[[ Extracted entries open ]]

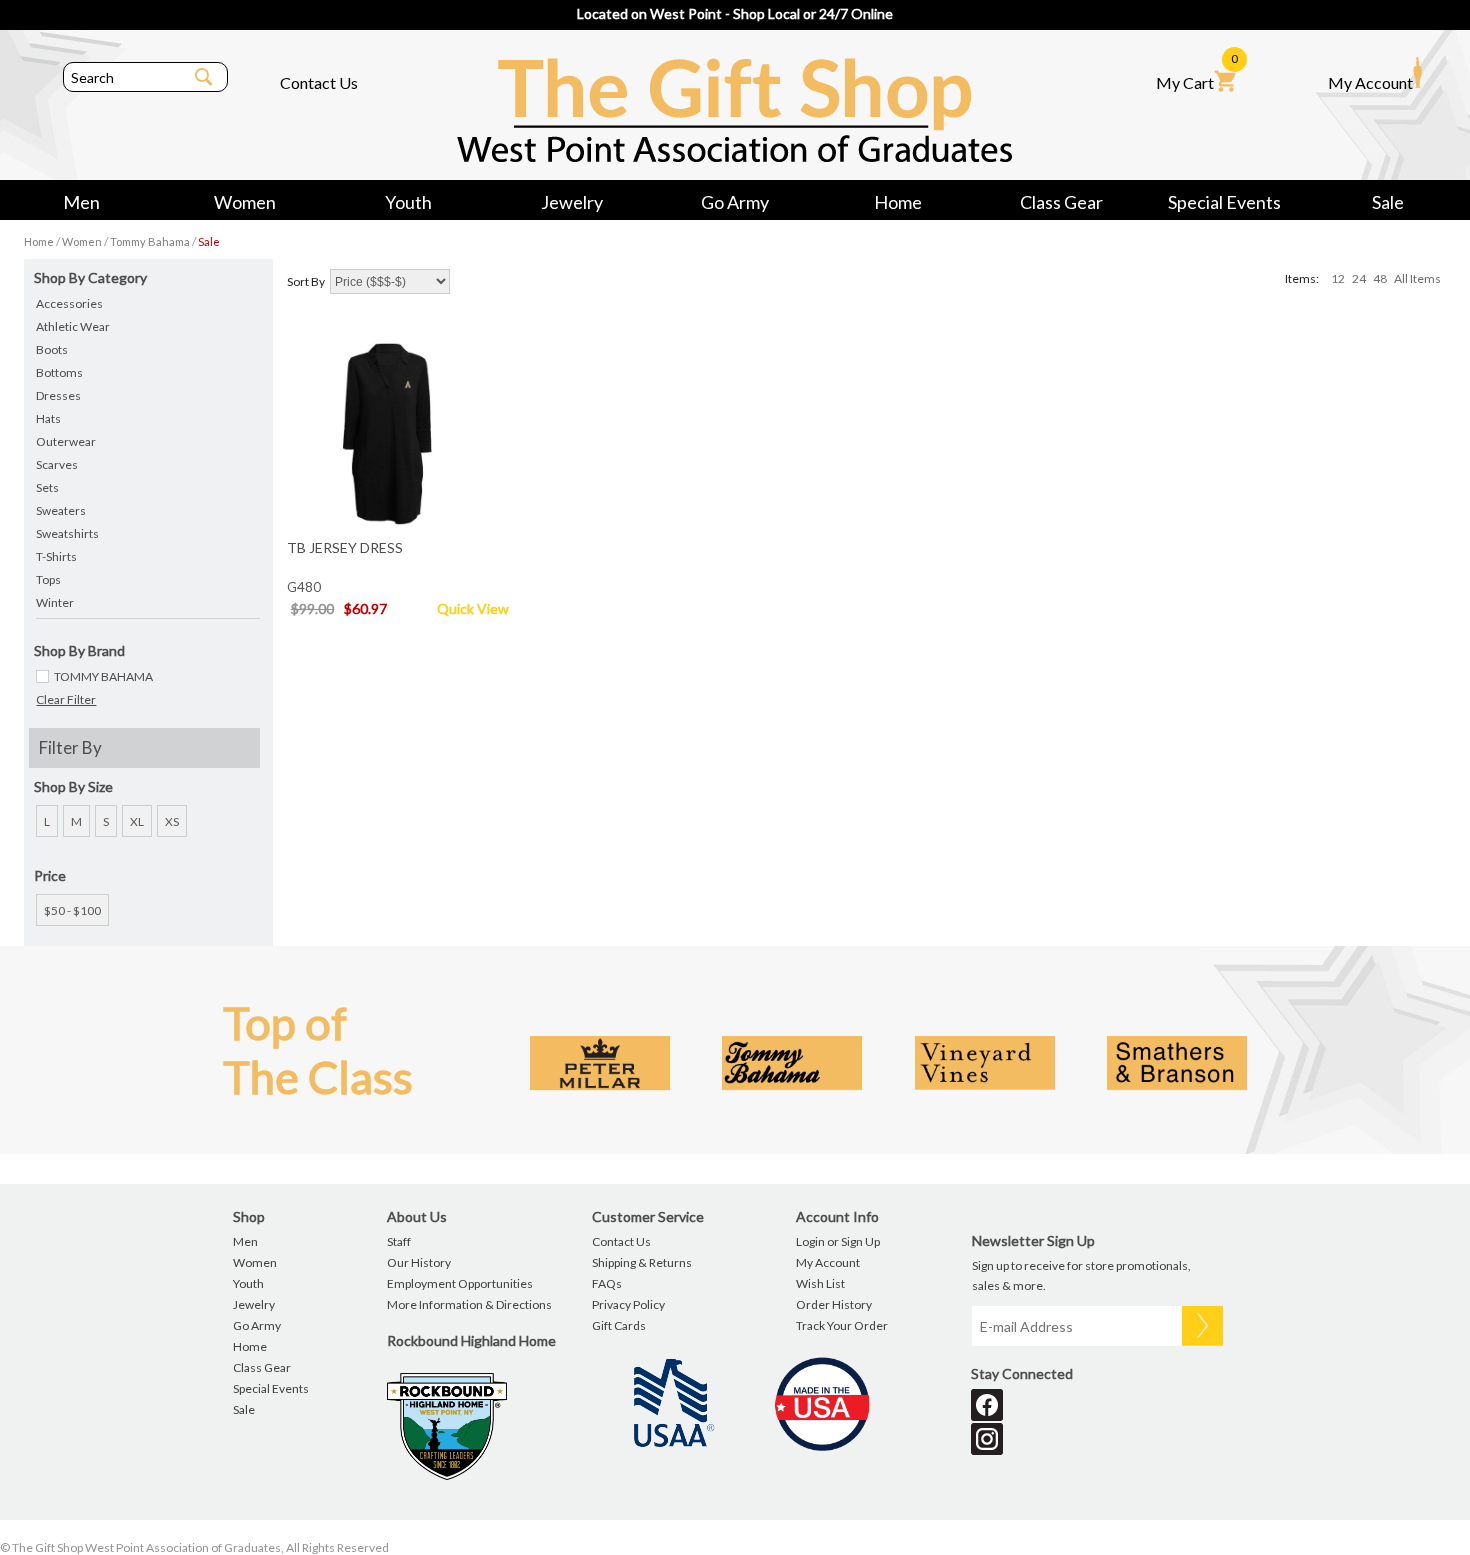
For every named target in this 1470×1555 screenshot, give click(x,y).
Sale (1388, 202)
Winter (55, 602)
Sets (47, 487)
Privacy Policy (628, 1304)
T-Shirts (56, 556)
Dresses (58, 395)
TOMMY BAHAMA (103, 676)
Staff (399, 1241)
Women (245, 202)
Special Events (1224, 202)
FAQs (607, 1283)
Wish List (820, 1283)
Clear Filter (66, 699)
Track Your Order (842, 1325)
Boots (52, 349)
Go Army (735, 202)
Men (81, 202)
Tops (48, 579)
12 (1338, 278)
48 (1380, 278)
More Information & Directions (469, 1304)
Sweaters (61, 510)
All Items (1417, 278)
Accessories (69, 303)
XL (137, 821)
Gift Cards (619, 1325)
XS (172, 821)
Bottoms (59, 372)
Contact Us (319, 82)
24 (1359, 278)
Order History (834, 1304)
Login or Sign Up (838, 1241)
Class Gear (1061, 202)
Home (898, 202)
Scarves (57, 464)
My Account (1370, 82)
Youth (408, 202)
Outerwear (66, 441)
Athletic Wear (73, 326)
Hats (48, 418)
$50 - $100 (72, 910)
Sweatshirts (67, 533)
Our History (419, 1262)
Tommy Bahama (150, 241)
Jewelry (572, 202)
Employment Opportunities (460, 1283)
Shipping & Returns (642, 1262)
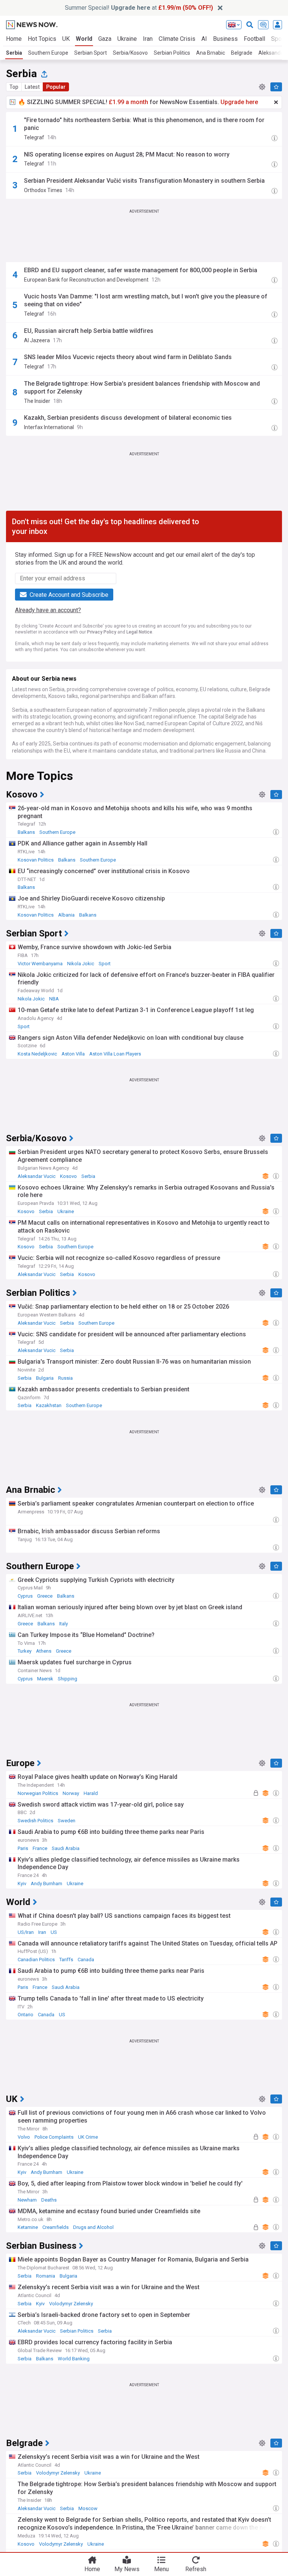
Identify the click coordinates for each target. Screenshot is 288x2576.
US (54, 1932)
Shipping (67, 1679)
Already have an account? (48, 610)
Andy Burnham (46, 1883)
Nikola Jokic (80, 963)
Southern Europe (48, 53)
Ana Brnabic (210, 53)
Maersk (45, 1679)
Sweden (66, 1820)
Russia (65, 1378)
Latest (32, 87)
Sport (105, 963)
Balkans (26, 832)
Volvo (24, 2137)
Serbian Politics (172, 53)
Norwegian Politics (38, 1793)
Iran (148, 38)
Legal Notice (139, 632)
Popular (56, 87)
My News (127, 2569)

[[ Extracted entries closed ]]

[Requirement]: Look through the records above for the word "target". Report how many lines contain it, as a bare number.

[Solution]: 2